La cosmetica in farmacia cresce anche nel 2014!
Cosa sta succedendo alla cosmetica in Italia? Si andrà verso una crescita o un calo? Secondo Cosmetica Italia, e in particolare secondo l’Indagine congiunturale proposta dal Centro Studi ci sarà un seppur livevissimo segno + , che si nota nel primo semestre 2014. Stesso segnale positivo per le previsioni del secondo semestre 2014.
Dopo il +11% delle esportazioni del mercato cosmetico, quest’anno le previsioni parlano ancora di un +7%. Questa è la componente che maggiormente pesa nell’analisi positiva del settore. A fine anno il valore del mercato sarà, viste le stime, vicino ai 9.500 milioni di euro già registrati nel 2013, con una lieve contrazione registrata nuovamente sui valori e non sulle quantità.
La farmacia cosa fa? Attraverso gli studi di Cosmetica Italia, per il primo semestre 2014 si registra una crescita del 2% e le previsioni di chiusura del secondo semestre indicano un +1,5%. Il valore del mercato alla fine dell’anno tocca i 1.800 milioni di euro. Quindi sì, stiamo crescendo e vorrei stringere le mani a tutti voi, cari colleghi che mi leggete!
Possiamo gioire ancora di più se analizziamo gli altri settori.
Si prevede e si nota ancora una pesante sofferenza dei canali professionali: il calo dei parrucchieri incide sulla distribuzione di prodotti professionali proponendo un primo semestre 2014 in calo del 4% con analogo andamento per la fine dell’anno. Stesso discorso vale per i centri estetici: cala notevolmente il numero di trattamenti q quindi anche il numero dei prodotti cosmetici venduti, registrando una contrazione del 3,8% nel primo semestre 2014, e un calo di tre punti percentuali nella seconda parte dell’anno, portando il valore del mercato a poco meno di 420 milioni di euro.
Ancora in calo anche il canale profumeria, con un primo semestre 2014 in calo del 3%, seguito da una previsione in flessione per il secondo semestre del 2,5%.
In lieve calo anche la grande distribuzione, -1,8%, e di un secondo semestre praticamente stabile, -0,6%.

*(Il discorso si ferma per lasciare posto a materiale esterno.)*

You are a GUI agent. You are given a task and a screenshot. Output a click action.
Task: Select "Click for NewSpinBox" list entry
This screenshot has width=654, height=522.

Il canale erboristeria vede un primo semestre 2014 a +1,8% seguito dal +2% delle previsioni di fine anno.
Da segnalare l’incidenza in misura rilevante, anche se di difficile quantificazione, del fenomeno della distribuzione monomarca che in futuro verrà scorporato dalle valutazioni sul mass market, data la sua nuova tipologia e identità distributiva.
Interessanti le prospettive dei contoterzisti, che segnalano per il primo semestre 2014, +2,5%, e le previsioni per il secondo semestre, +3,5%.
Le vendite dirette, vedono la crescita sopra il 2% nel primo semestre mentre per il secondo si attende una ulteriore crescita di tre punti.
«Pur in presenza di molte incertezze esogene – commenta Fabio Rossello, Presidente di Cosmetica Italia – il settore cosmetico italiano conferma la sua natura anelastica rispetto ai trend negativi, anzi ne incorpora le criticità e reagisce con competitività: lo testimoniano il costante ricorso all’investimento in innovazione e ricerca e l’ampliamento della capacità produttiva, a conferma della maturità imprenditoriale del settore».